**Work order**
All lines with the word "Given" must be pulled from the entries below.

**Dataset items**
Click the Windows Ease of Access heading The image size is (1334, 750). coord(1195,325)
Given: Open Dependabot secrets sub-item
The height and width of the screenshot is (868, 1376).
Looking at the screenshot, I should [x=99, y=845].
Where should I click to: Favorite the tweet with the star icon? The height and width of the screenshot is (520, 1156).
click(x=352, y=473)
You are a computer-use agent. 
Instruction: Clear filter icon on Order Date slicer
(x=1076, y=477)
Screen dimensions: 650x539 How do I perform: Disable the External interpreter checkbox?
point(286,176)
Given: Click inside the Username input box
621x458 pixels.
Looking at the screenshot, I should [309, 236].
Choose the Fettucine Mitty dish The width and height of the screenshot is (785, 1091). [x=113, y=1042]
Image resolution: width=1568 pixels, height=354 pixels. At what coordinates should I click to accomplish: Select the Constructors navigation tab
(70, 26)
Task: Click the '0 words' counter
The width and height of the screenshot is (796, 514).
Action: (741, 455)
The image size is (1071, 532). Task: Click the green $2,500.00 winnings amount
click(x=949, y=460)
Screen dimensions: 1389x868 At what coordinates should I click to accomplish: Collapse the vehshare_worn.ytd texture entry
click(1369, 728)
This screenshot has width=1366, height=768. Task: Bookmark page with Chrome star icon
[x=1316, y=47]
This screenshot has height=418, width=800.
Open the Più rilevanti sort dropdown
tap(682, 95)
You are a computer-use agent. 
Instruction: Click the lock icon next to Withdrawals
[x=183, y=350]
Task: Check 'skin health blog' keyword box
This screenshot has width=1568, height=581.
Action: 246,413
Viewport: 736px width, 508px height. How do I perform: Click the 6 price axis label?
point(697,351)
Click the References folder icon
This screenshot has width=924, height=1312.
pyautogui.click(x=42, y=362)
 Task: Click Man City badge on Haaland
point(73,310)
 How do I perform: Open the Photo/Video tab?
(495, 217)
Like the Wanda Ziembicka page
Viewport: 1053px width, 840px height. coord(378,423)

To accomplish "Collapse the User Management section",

**Exercise response**
Given: Open Dependabot secrets sub-item
Given: Click inside the Username input box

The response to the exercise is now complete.